In particolare, il portale di Santa Maria delle Grazie riprende l'impostazione, ampliandola e sviluppandola, del portale di palazzo Confalonieri da Lisca di Verona, a sua volta derivato da quello di palazzo Dal Verme Franchini della stessa città. In generale, è apprezzabile una certa disinvoltura linguistica non solo nella stesura dei decori e dei modellati, ma anche nell'assemblaggio delle varie parti che creano un apparato sì di transizione, ma evidentemente studiato e all'avanguardia. Alcuni caratteri possono essere ricondotti all'operato di Giovanni Antonio Amadeo sulla facciata della cappella Colleoni a Bergamo, ma in quest'opera il retaggio gotico è molto meno presente[3][4].
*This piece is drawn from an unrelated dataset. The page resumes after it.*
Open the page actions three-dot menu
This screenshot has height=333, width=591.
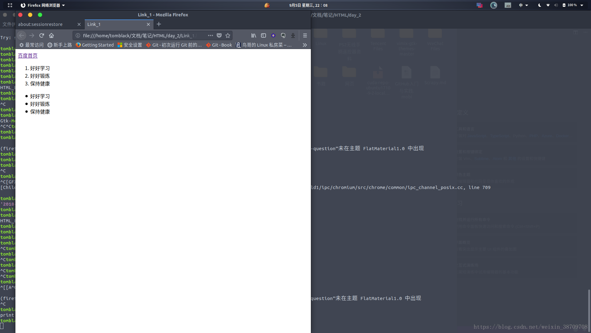[211, 35]
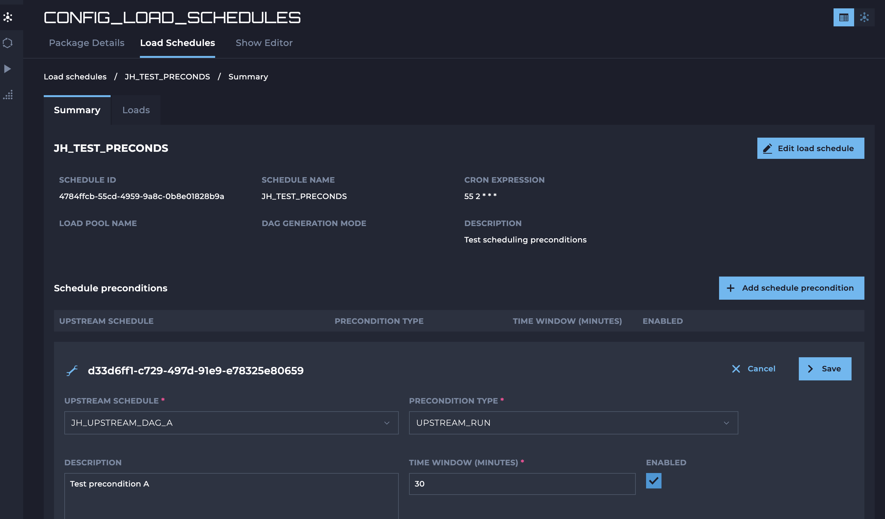Switch to table view icon at top right

click(843, 18)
Su questo portale fanno inoltre la prima comparsa a Brescia, perlomeno tra le opere giunte fino a noi, i profili all'antica, che si concretizzano in due volti femminili posti a metà altezza nelle lesene fiancheggianti il complesso. Di grande rilievo, inoltre, è il gruppo figurato collocato nella lunetta, raffigurante una Madonna col Bambino fiancheggiata a sinistra dal donatore Matteo Leoni e san Girolamo e, a destra, da un figlio del Leoni in preghiera e san Giovanni Battista[2]. La composizione, decisamente innovativa nel modellato, si distacca da qualunque formula gotica e si impone, in tal senso, come l'elemento di spicco dell'intero apparato[4].

In generale, pertanto, il portale di Santa Maria delle Grazie è leggibile come l'opera più rappresentativa della fase di transizione della scultura rinascimentale bresciana alla fine del XV secolo, favorita soprattutto dall'impulso al rinnovamento urbanistico dilagante in quel periodo nei territori veneziani che stava portando a una fitta circolazione di idee e artisti per tutta l'area padana. Allo stesso modo, entro un ventennio sarebbe giunto a Brescia Gasparo Cairano, il principale fautore del Rinascimento locale nel campo della scultura[4].

Entro una formella del portale ligneo è presente la firma dell'autore, "M. PHILIPPUS CREMONE / N(SIS) ME FECIT […]", che ricondurrebbe a Filippo Morari da Soresina, celebre intagliatore attivo anche nella chiesa di San Francesco d'Assisi[2]. È improbabile, comunque, che sia da assegnare a costui anche l'esecuzione dell'apparato lapideo, spettante a uno scultore di cui ancora non si conosce l'identità[5].

Note modifica

  1. ^ a b c Braga, Simonetto, p. 71.
  2. ^ a b c Braga, Simonetto, p. 72.
  3. ^ a b Zani, p. 52.
  4. ^ a b c Zani, p. 54.
  5. ^ Zani, p. 97, n.19.

Bibliografia modifica

  • Marina Braga, Roberta Simonetto, Il quartiere Carmine, in Brescia Città Museo, Brescia, Sant'Eustacchio, 2004.
  • Vito Zani, Maestri e cantieri nel Quattrocento e nella prima metà del Cinquecento, in Valerio Terraroli (a cura di), Scultura in Lombardia. Arti plastiche a Brescia e nel Bresciano dal XV al XX secolo, Milano, Skira, 2011.